С пятнадцати лет я начал давать вспомогательные уроки[16] ученикам моего и младшего возраста. Учителя охотно содействовали мне в этом, поскольку я считался "хорошим учеником". Мне же тем самым представлялась возможность хоть немного сократить расходы моих родителей, которым приходилось оплачивать мое образование из своих скудных доходов.
Этим урокам я обязан очень многим. Излагая другим уже пройденный мной учебный материал, я как бы вновь пробуждался для него, потому что те знания, которые давала мне школа, я воспринимал как в каком-то летаргическом сне. Бодрствовал я лишь тогда, когда достигал чего-то самостоятельно или же получал это от какого-нибудь духовного благодетеля, например, винерной-штадтского врача. Воспринятое мной во вполне сознательном душевном состоянии значительно отличалось от того, что, подобно образам сна, проходило мимо меня на школьных занятиях. Усвоению воспринятого мной в по-лубодрственном состоянии весьма благоприятствовало то обстоятельство, что на этих вспомогательных уроках я вынужден был оживлять свои познания.
С другой стороны, благодаря этим урокам мне пришлось с самого раннего возраста практически заниматься наукой о душе, познавая все трудности человеческого душевного развития на примере моих учеников.
Для учеников моего класса, которых я репетировал, в первую очередь я писал сочинения по немецкому языку. Поскольку каждое такое сочинение я должен был писать и для самого себя, мне приходилось для каждой заданной нам темы находить различные формы разработки. Это часто ставило меня в затруднительное положение. Ведь свое собственное сочинение я писал уже тогда, когда все лучшие мысли были отданы другим.

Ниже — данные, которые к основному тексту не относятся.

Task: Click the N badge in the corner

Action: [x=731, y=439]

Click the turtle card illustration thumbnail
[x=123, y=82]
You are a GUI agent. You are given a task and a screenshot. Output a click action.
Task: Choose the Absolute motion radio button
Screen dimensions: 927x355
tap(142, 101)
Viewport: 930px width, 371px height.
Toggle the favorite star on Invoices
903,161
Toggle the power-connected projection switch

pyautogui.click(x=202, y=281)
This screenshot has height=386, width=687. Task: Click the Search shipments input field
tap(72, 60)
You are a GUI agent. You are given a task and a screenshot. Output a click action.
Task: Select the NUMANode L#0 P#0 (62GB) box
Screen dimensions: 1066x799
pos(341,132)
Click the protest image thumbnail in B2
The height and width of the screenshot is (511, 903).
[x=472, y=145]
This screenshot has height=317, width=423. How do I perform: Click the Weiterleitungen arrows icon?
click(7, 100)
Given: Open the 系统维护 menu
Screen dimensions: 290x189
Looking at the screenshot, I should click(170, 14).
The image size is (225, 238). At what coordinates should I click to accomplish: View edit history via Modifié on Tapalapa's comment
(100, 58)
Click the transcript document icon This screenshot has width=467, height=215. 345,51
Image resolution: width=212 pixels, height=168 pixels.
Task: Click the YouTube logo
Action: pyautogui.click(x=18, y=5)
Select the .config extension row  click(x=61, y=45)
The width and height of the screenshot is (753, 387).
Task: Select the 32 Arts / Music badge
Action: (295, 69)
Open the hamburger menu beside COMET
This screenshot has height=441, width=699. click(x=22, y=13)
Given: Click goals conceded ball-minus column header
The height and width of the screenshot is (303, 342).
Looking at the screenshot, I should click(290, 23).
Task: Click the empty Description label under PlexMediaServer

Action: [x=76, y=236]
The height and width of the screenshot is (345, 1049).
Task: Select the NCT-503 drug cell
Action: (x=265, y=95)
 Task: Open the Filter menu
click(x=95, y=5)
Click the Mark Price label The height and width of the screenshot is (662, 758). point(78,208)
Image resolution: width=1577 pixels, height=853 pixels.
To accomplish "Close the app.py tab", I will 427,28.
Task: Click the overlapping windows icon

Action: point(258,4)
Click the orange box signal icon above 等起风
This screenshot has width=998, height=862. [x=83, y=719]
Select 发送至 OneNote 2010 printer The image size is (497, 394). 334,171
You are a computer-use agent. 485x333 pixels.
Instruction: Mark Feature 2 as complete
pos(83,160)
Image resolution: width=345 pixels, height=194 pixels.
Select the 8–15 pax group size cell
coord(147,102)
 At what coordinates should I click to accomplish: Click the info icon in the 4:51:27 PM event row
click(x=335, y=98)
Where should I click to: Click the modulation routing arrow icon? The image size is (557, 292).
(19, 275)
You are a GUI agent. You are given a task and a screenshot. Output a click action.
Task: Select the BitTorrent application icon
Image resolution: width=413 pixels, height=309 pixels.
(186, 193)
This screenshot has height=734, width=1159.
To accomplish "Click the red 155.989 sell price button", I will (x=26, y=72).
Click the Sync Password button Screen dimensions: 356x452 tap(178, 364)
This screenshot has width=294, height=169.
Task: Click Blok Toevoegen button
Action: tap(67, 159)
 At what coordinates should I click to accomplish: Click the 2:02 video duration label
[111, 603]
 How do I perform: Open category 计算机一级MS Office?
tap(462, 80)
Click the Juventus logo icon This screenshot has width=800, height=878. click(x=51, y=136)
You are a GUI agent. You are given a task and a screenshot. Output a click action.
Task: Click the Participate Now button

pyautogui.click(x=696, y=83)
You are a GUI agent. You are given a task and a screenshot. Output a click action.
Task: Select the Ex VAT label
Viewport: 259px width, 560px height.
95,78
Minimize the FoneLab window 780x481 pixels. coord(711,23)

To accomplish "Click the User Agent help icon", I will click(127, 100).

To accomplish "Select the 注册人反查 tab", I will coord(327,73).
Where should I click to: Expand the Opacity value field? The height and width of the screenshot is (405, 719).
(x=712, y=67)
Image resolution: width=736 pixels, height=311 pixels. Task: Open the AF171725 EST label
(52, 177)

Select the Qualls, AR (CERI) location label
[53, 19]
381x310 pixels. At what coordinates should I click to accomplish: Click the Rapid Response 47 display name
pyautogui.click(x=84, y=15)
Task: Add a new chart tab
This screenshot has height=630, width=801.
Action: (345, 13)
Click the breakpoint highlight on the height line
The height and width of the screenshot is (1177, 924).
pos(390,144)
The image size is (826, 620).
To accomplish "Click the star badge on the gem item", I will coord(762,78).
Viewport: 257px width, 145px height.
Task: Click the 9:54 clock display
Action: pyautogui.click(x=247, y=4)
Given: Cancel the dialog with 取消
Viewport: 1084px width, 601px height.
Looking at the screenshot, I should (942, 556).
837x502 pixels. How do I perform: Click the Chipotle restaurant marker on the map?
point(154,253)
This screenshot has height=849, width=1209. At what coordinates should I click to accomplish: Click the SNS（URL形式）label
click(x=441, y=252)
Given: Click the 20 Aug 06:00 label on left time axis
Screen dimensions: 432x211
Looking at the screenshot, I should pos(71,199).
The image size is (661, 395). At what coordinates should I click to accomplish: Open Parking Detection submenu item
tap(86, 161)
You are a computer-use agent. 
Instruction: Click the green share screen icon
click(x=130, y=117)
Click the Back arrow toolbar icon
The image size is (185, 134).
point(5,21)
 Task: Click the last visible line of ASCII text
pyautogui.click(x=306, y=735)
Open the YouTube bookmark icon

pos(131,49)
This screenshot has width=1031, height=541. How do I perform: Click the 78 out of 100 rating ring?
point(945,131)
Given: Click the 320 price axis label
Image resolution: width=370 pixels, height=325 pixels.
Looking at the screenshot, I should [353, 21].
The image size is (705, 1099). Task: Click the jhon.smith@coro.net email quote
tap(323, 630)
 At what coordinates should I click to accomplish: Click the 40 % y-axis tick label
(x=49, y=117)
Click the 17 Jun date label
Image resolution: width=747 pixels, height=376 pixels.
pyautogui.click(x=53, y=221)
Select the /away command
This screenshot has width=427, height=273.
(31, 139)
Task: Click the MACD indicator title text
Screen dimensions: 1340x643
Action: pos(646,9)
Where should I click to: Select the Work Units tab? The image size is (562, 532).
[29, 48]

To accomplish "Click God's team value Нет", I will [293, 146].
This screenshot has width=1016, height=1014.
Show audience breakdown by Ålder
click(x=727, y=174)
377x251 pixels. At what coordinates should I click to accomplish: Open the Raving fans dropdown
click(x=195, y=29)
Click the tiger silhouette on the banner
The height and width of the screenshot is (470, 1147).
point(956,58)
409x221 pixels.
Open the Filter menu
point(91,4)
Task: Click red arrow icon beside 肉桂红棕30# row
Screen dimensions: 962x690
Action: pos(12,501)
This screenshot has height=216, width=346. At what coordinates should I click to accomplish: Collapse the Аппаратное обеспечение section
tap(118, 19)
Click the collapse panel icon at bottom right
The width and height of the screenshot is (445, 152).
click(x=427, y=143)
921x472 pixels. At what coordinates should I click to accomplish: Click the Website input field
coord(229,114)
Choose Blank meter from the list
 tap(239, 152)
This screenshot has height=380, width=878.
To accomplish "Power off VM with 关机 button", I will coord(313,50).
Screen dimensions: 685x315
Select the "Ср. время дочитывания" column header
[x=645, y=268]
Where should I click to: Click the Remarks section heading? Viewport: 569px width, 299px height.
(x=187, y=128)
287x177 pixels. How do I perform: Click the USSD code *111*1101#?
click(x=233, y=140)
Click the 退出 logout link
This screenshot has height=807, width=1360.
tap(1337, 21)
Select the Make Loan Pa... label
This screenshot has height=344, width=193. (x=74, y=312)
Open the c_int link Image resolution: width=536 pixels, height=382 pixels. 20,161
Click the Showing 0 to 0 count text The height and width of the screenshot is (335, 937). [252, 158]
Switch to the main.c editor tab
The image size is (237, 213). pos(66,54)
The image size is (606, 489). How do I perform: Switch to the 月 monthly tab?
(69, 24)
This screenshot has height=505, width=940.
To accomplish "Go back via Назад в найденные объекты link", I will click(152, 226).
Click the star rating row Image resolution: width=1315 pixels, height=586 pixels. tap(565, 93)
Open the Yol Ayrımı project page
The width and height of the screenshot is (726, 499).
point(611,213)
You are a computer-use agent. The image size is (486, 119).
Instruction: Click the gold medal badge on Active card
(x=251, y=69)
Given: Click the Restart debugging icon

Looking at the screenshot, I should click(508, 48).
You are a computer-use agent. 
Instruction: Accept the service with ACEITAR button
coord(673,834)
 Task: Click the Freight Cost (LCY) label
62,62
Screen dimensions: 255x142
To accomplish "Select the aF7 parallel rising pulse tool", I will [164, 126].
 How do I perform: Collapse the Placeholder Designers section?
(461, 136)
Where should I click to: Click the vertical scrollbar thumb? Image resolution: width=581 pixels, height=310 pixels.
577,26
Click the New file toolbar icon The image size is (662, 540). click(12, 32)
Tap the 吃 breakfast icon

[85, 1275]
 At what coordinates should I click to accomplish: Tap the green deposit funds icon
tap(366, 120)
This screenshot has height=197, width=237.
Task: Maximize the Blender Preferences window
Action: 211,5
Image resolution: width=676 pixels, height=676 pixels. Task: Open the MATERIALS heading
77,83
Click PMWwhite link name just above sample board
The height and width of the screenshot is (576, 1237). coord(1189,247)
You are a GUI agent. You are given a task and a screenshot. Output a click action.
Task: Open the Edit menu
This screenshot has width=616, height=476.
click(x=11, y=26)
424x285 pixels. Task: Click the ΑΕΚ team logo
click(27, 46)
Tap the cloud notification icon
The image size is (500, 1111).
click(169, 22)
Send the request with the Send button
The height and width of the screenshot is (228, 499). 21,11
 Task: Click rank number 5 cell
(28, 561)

С учителем, преподававшим немецкий язык и литературу в трех старших классах[17], у меня сложились довольно натянутые отношения. Среди учеников он слыл за "самого умного профессора" и за самого строгого. Сочинения мои были всегда чрезвычайно длинны, потому что более короткие я диктовал своим ученикам. Учителю приходилось тратить много времени на их чтение. На прощальном вечере после выпускных экзаменов, впервые "приятно" общаясь со своими учениками, он сказал, что очень сердился на меня за длинные сочинения.